Soderbergh est un raconteur d'histoire : on le sait, les Ocean valent uniquement pour la forme : bons acteurs, narration intelligente, mise en scène inventive. Là encore, les écrans partagés, les flashbacks et changements de point de vue s'enchaînent pour le plaisir des yeux. Et -bonus !-, le film est chapitré[5].

Passons à l'essentiel : David Holmes est toujours de la partie. Et sa BO est meilleure que celle du précédent volet. Jazz électrique, rythmique, la musique n'envahit pas, elle accompagne. On l'imagine très tard, dans un bar sombre à gros coussins, encadrant une conversation sans enjeu entre amis, un mojito pas loin. Quelques thèmes du onzième volet trainent par-ci par-là, et David les a un peu rénovés, puisque Las Végas a changé.

La BO d'Ocean's 11 tourne régulièrement à la maison, c'est non seulement parce qu'elle est bien, mais aussi parce qu'elle comprend des bouts de dialogue du film. Celle d'Ocean's 12 n'en compte pas, je l'écoute moins[6]. Que nous réserve celle-ci ?

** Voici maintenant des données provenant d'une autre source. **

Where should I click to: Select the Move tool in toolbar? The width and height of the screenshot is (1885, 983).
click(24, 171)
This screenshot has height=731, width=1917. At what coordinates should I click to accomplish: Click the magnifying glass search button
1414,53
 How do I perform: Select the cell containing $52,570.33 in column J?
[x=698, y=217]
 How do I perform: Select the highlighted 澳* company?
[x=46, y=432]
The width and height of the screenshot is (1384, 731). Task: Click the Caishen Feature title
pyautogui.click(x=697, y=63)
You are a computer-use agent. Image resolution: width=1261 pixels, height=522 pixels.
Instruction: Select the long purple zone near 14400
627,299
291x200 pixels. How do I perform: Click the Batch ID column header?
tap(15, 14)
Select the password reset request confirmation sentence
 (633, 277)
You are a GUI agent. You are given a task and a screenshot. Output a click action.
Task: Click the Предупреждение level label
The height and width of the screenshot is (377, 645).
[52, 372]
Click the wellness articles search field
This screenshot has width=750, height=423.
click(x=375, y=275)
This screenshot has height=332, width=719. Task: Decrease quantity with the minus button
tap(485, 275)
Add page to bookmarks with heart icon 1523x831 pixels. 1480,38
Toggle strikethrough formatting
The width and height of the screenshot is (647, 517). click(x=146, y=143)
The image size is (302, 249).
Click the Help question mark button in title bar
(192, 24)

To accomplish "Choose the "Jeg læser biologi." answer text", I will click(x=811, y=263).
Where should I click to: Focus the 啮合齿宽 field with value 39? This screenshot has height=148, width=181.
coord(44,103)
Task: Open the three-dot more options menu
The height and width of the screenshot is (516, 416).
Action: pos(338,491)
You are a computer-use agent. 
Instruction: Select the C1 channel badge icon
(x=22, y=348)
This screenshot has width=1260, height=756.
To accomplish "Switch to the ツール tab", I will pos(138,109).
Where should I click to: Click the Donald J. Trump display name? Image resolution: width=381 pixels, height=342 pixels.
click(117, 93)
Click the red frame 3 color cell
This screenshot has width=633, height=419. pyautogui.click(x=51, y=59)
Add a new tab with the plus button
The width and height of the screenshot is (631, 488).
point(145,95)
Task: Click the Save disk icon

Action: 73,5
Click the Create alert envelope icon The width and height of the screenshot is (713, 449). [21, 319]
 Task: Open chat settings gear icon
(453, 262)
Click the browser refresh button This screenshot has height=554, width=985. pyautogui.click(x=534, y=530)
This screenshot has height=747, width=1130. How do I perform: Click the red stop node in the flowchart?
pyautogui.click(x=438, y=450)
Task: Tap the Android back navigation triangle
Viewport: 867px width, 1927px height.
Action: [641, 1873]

Et au final, c'était bien Ocean's 13 ? Plutôt, oui. Le divertissment fonctionne même si la surprise n'y est plus.

Notes

[1] Pour preuve, la méthode utilisée pour piéger la chambre du critique hotelier, qui n'a rien à envier à celle utilisée par Bourvil et Belmondo pour braquer le train postal suisse dans le cerveau.

[2] D'après Laurent.

[3] Grève à l'usine mexicainde dés. They want 36,000 dollars. -How many are they ? -200. -200, that's around 7 million dollars. -No, no, 36,000 dollars is the total...

[4] Fabien, prière de rendre ta couronne.

[5] Oui, j'adore les films chapitrés. (Quentin, si tu me lis...)

[6] Il faut aussi dire qu'elle est moins sympa.